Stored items
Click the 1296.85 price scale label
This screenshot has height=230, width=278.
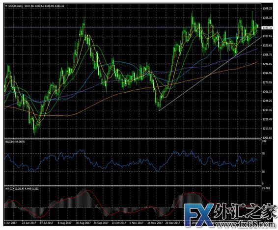[x=267, y=64]
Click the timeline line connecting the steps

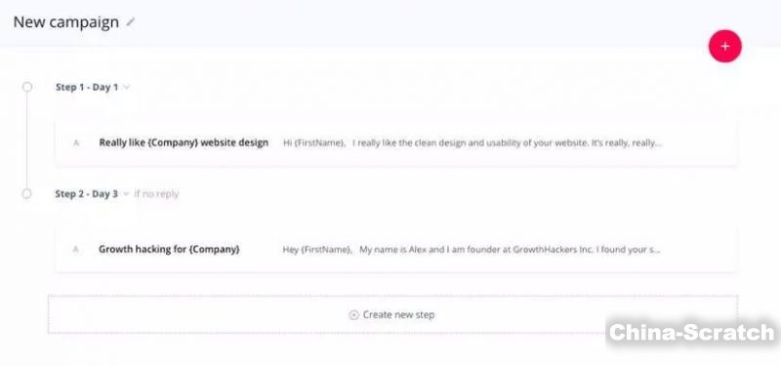coord(27,141)
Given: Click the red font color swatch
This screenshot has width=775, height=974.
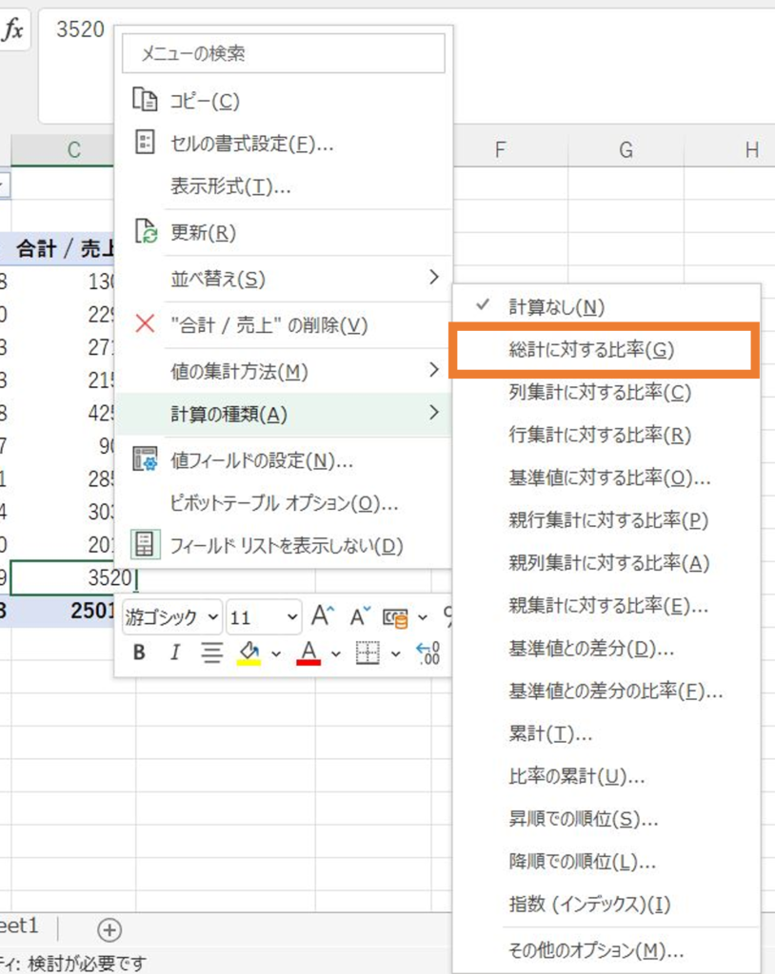Looking at the screenshot, I should [x=308, y=657].
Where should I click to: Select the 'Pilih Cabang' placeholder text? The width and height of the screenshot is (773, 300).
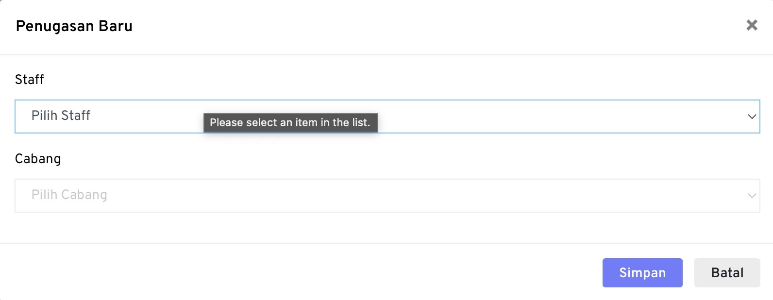[x=69, y=195]
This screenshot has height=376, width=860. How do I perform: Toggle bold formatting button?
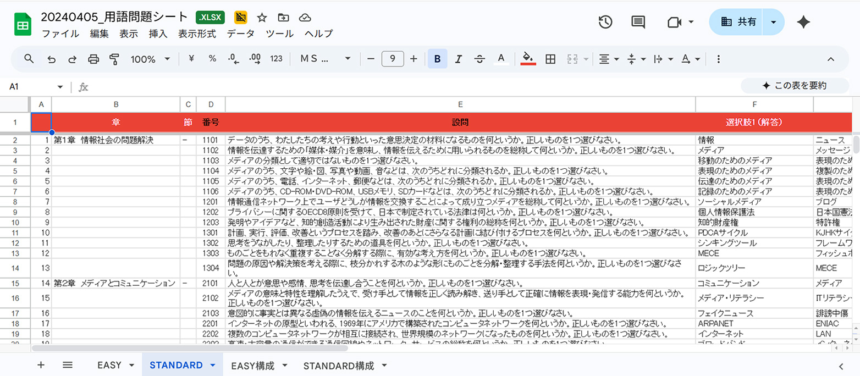(x=437, y=59)
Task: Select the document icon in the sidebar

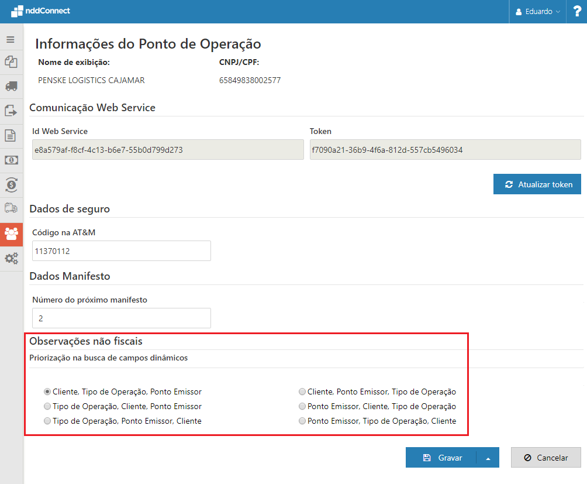Action: [x=11, y=135]
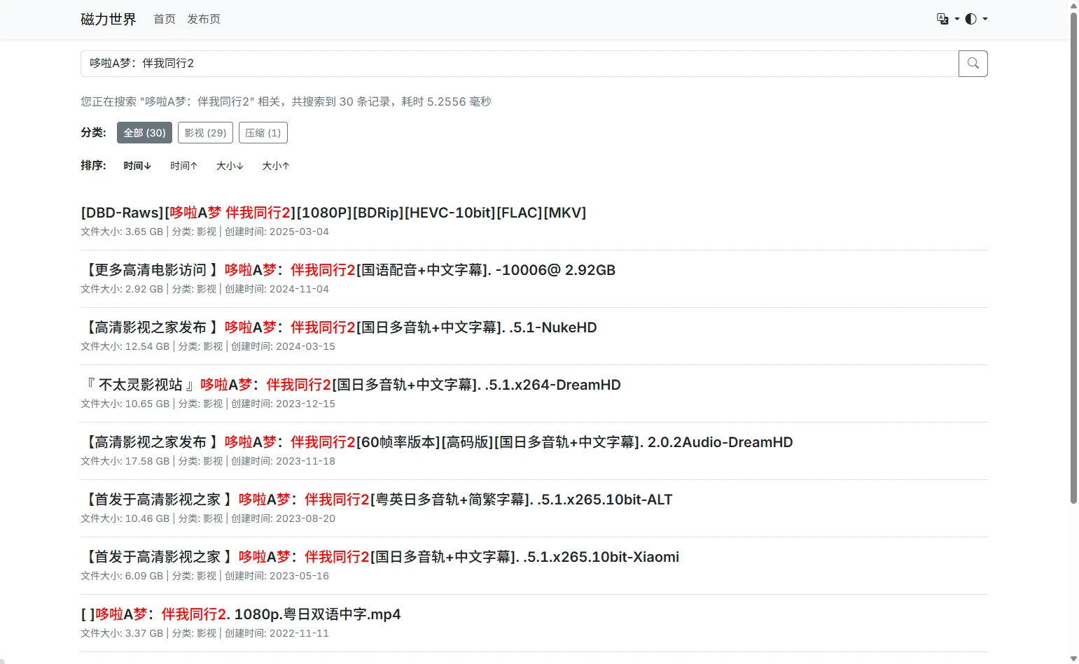Click the magnifier search button
The image size is (1079, 664).
coord(973,64)
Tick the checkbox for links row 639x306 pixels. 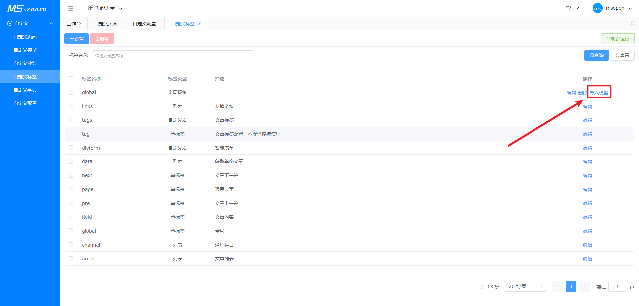click(71, 106)
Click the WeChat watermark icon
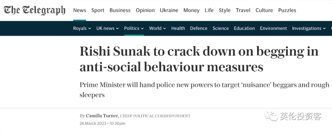Viewport: 332px width, 131px height. (x=271, y=116)
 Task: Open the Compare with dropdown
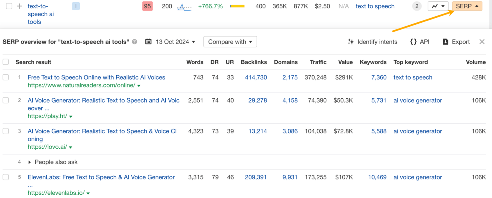coord(230,42)
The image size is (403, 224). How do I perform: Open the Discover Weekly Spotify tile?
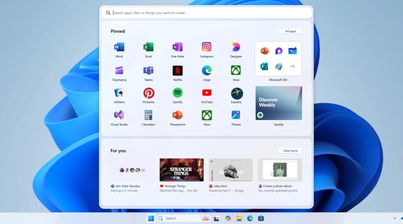(278, 103)
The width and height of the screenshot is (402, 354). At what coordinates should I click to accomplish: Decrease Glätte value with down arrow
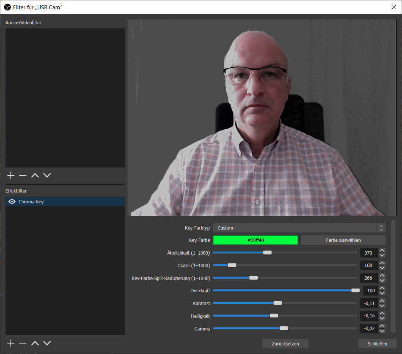pos(382,268)
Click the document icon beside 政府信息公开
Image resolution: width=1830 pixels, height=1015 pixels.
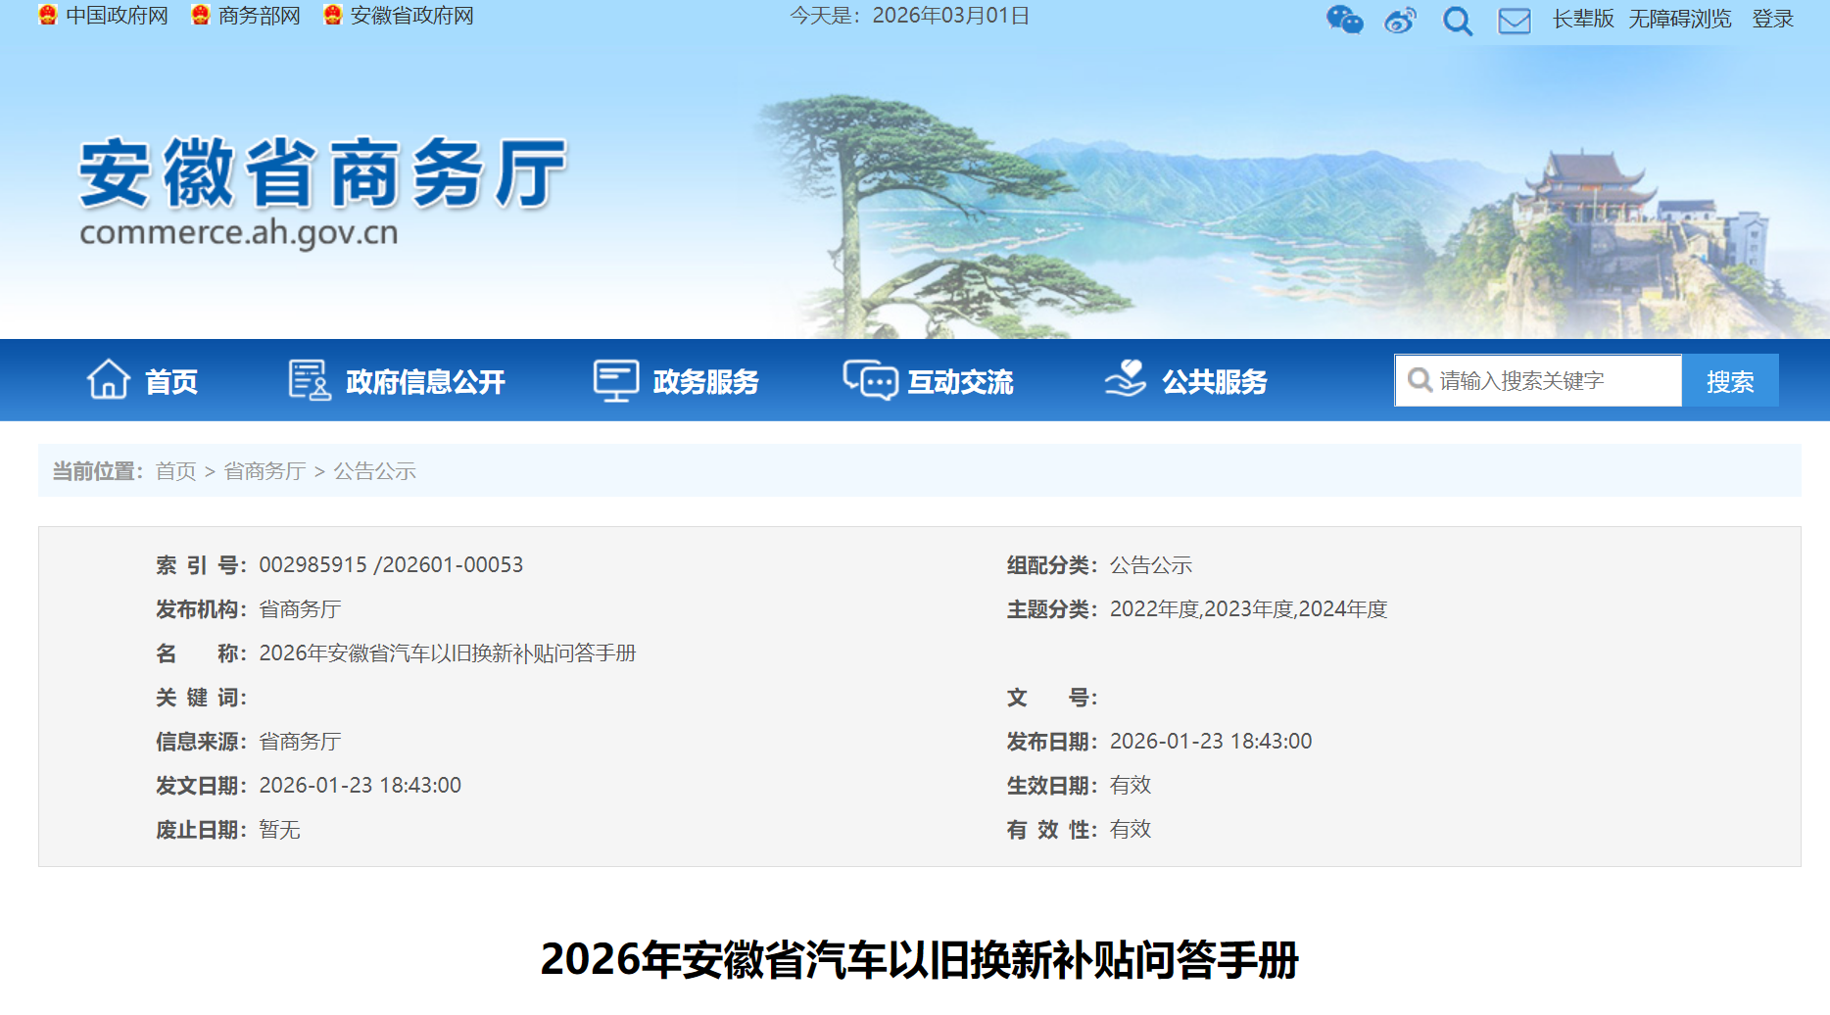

*TASK GOAL*. Exact copy, pictures excluded: print only the lines from the line containing "Click the WeChat watermark icon" through the end of the records.

*SOLUTION FOR THIS EXERCISE*.
Click the WeChat watermark icon
Viewport: 332px width, 131px height. (x=271, y=116)
 Task: Open the Compare with dropdown
coord(230,42)
The image size is (403, 224). How do I perform: Open the Discover Weekly Spotify tile?
(278, 103)
The width and height of the screenshot is (402, 354). At what coordinates should I click to accomplish: Decrease Glätte value with down arrow
pos(382,268)
Click the document icon beside 政府信息公开
Image resolution: width=1830 pixels, height=1015 pixels.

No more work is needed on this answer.